## Instructions to follow
Go through the entries below and tally the lines containing the string "will"; report only the tally.

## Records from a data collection
[Start of Attachment]

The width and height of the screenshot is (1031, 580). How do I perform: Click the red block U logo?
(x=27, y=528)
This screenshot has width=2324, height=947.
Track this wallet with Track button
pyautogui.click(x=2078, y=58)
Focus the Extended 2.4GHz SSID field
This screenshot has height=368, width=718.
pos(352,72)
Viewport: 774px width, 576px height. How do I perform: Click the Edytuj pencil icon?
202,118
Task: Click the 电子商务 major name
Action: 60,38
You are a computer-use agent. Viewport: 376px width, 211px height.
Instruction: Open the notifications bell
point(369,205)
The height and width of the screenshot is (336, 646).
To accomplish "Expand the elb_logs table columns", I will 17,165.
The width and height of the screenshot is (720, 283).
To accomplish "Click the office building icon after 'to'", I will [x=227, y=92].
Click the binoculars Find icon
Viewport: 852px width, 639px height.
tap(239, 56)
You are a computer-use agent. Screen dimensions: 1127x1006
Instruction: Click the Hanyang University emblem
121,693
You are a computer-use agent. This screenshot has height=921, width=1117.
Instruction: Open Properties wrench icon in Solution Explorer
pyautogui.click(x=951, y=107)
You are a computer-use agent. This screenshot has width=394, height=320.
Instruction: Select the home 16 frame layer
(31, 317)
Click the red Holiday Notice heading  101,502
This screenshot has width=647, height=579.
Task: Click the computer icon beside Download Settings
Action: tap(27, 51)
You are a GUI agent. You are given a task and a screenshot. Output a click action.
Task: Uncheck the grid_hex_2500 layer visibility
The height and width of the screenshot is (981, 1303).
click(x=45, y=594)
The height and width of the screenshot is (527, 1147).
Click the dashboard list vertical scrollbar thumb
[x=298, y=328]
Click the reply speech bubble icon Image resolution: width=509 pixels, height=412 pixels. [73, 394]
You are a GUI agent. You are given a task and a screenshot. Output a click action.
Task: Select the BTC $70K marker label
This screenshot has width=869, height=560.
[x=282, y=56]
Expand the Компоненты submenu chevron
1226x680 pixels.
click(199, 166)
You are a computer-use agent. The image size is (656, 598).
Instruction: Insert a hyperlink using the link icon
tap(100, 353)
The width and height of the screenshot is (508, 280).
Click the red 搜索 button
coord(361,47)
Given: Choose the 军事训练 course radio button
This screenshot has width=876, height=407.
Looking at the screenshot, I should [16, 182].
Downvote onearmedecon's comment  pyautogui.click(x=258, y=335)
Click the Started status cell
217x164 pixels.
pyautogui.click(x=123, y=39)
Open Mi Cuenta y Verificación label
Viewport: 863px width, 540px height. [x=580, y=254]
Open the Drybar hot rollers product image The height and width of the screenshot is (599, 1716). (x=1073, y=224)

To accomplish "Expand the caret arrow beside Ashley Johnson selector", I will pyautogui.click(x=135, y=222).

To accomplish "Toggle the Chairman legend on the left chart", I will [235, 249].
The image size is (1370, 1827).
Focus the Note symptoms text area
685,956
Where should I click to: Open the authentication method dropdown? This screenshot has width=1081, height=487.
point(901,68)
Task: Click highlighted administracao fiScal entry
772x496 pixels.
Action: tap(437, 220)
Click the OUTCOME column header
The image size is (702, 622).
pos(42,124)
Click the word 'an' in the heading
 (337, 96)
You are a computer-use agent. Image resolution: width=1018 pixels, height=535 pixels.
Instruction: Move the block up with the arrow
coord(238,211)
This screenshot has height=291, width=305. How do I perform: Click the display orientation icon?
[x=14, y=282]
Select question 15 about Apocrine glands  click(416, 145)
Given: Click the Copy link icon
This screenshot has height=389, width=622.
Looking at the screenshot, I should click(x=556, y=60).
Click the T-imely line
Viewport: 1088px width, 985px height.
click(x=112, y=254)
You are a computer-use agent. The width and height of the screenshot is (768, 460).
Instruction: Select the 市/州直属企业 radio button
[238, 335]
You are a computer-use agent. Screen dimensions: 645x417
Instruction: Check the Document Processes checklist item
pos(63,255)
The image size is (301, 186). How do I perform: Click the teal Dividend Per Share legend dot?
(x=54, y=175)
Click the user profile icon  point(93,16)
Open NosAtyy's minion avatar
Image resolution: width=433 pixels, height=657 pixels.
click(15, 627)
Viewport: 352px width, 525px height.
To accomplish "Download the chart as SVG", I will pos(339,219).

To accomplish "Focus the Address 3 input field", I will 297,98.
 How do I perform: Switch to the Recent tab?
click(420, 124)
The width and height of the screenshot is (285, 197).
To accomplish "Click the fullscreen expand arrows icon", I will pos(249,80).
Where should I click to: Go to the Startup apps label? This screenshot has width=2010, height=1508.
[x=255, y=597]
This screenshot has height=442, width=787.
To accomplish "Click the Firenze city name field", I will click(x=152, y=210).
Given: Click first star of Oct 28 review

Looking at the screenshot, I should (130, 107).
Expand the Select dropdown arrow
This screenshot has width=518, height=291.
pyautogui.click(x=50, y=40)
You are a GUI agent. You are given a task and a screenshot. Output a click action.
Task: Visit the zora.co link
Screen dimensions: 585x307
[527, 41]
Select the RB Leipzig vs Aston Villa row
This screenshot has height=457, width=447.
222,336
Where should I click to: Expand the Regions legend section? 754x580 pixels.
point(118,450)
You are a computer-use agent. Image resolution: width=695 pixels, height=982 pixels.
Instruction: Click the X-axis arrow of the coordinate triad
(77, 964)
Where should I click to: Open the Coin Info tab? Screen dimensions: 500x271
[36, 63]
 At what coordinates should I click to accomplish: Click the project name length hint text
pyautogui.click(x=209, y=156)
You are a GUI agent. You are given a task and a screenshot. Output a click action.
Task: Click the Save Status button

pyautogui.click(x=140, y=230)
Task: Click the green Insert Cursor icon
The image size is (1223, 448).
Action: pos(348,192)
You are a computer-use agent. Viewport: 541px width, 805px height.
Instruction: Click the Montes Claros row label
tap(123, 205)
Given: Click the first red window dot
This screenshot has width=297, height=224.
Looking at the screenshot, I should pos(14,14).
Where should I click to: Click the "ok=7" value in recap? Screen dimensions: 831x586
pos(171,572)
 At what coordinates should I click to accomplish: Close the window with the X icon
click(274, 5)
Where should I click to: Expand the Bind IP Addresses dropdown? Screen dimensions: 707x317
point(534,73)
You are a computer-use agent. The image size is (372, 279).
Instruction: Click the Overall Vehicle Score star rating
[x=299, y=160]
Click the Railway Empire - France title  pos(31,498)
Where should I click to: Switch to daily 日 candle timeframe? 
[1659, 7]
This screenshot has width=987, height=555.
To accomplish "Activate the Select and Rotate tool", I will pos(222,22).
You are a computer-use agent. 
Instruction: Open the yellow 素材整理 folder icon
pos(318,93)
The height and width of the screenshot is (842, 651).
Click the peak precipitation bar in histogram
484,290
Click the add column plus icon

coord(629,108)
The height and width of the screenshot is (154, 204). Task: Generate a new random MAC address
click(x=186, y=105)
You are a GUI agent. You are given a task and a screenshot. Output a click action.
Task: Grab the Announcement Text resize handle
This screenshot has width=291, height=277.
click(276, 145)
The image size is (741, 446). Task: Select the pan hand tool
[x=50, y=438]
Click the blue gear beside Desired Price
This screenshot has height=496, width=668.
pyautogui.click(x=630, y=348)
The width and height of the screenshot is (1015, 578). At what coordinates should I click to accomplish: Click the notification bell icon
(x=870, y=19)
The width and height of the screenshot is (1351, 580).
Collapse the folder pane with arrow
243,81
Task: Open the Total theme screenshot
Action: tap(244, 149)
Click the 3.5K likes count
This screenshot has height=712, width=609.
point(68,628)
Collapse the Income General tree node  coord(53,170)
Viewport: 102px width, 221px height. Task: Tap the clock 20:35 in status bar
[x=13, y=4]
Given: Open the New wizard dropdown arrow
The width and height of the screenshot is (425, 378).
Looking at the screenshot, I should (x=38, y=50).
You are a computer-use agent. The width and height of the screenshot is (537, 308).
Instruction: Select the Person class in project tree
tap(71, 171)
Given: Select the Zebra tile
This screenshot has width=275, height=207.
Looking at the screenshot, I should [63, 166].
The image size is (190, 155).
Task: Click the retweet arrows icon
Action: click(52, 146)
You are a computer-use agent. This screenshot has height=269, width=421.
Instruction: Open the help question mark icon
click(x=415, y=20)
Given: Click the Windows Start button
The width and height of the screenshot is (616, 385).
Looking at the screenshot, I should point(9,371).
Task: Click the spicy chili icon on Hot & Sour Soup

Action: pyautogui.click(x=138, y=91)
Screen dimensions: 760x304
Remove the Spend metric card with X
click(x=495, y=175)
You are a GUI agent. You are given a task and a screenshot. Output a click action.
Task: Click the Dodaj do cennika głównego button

[End of Attachment]

## Completed task
9